> _Task_
Exact reproduction required: the lines below from the line with "Focus the prompt" to the line with "Given: Click 改参数 in the VOL panel", both ends included, and no others.

> _Material supplied_

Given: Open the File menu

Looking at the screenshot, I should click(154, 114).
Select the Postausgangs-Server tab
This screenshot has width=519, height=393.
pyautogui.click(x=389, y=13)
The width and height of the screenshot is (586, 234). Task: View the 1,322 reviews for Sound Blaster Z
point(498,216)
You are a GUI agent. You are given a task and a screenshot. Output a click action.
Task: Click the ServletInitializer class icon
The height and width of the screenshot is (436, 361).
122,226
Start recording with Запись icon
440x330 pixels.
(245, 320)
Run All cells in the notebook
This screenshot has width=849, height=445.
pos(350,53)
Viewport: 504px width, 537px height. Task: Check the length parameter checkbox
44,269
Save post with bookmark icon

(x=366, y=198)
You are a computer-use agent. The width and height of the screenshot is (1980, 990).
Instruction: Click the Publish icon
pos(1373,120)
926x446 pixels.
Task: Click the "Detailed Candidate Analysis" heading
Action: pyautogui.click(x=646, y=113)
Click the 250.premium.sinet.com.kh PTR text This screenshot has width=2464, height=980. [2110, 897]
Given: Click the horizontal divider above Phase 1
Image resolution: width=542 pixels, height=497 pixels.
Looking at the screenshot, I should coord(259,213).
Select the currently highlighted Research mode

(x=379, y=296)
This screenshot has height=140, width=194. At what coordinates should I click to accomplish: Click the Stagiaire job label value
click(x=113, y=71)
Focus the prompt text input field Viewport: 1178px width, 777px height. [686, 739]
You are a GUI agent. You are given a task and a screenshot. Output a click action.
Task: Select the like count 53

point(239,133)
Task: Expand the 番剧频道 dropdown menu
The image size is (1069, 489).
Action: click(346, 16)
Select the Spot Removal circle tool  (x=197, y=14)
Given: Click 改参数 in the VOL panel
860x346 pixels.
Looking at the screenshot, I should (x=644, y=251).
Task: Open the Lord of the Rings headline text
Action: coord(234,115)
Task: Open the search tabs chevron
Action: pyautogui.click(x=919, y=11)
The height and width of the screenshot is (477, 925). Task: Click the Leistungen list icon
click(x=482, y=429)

> _Written response_
Focus the prompt text input field Viewport: 1178px width, 777px height. [686, 739]
You are a GUI agent. You are given a task and a screenshot. Output a click action.
Task: Select the like count 53

point(239,133)
Task: Expand the 番剧频道 dropdown menu
The image size is (1069, 489).
Action: click(346, 16)
Select the Spot Removal circle tool  (x=197, y=14)
Given: Click 改参数 in the VOL panel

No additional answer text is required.